The American League jumped out to a 1-0 lead in the 2nd inning led by a home run by Edgar Martínez of the Seattle Mariners. No one would score after that until the 7th inning when Javy López of the Atlanta Braves would tie the game with a home run of his own. However, in the bottom of the 7th, Bernie Williams of the New York Yankees walked and then Sandy Alomar Jr. of the Cleveland Indians hit a home run to give the American League the lead and the win, as they held on to defeat the National League 3-1. All the runs were driven in and scored by players either born (Alomar, López & Williams) or raised (Martinez) in Puerto Rico. Winning pitcher José Rosado's family roots are also from that island.

The loudest ovation of the All-Star Game, which came early in the player introductions, was reserved for Kenny Lofton, whom the Indians had traded to the Atlanta Braves prior to the start of the 1997 season.
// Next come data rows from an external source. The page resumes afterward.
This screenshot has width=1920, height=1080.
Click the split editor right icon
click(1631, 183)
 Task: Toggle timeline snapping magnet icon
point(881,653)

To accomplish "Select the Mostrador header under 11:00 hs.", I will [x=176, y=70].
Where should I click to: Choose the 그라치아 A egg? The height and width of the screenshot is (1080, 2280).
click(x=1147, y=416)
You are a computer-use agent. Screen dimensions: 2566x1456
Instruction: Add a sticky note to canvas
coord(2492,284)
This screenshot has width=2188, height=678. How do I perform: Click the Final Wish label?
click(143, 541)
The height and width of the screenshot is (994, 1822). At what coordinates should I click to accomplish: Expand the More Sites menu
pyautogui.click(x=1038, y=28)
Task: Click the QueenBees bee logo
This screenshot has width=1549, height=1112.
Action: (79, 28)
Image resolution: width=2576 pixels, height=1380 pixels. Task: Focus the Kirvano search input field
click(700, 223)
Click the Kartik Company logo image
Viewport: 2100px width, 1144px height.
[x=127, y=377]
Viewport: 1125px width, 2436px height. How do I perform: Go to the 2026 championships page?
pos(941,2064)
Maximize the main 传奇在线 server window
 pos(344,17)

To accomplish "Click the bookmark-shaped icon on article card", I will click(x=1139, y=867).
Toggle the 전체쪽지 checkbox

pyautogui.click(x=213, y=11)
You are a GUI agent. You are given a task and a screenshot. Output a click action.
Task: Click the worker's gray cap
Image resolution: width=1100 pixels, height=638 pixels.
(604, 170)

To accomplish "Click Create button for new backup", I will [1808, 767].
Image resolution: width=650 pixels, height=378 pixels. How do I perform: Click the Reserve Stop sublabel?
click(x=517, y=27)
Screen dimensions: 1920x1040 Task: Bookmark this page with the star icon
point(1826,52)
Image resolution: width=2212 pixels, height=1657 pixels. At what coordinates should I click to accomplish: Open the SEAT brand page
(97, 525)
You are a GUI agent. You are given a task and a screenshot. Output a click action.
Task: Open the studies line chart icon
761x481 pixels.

Lofton was on the National League roster, but was injured and did not play. Also in the pregame ceremonies, Albert Belle, who was representing the Chicago White Sox, was booed for leaving the Indians as a free agent the previous winter.

Unlike past years, the performance of O Canada, this year by the McAuley Boys, was not televised. Instead, the Fox network, airing its first All-Star Game, went into a commercial break, resulting in angry phone calls from Canadian television viewers. The Canadian National Anthem was later shown on tape delay after the game in the Cleveland area. Country star LeAnn Rimes sang the National Anthem following the commercial break. To commemorate the 50th anniversary of baseball's breaking of the color barrier, the ceremonial first pitch featured former Indian Larry Doby, the first African-American player to play in the American League.

One of the more colorful moments in All-Star Game history occurred during an at bat with Randy Johnson of the Seattle Mariners pitching and Larry Walker of the Colorado Rockies at the plate. The teams of the two former Montreal Expos teammates had faced each other about one month prior. However, when Johnson started on June 12, Walker chose not to play, explaining that, "I faced Randy one time in spring training and he almost killed me." In this All-Star Game, Walker batted against Johnson, who theatrically threw over his head. Ever adaptable, Walker placed his batting helmet backwards and switched sides in the batters' box to stand right-handed for one pitch. He ended the at bat by drawing a walk. The incident momentarily drew mirth and laughter from players in both dugouts, fans and announcers, and comparisons to Johnson pitching against John Kruk in the 1993 All-Star Game, in which he also threw over his head. In spite of garnering a reputation of avoiding Johnson, Walker batted .393 (11 hits in 28 at bats) against him in his career, nearly double the rate of all left-handed batters at .199.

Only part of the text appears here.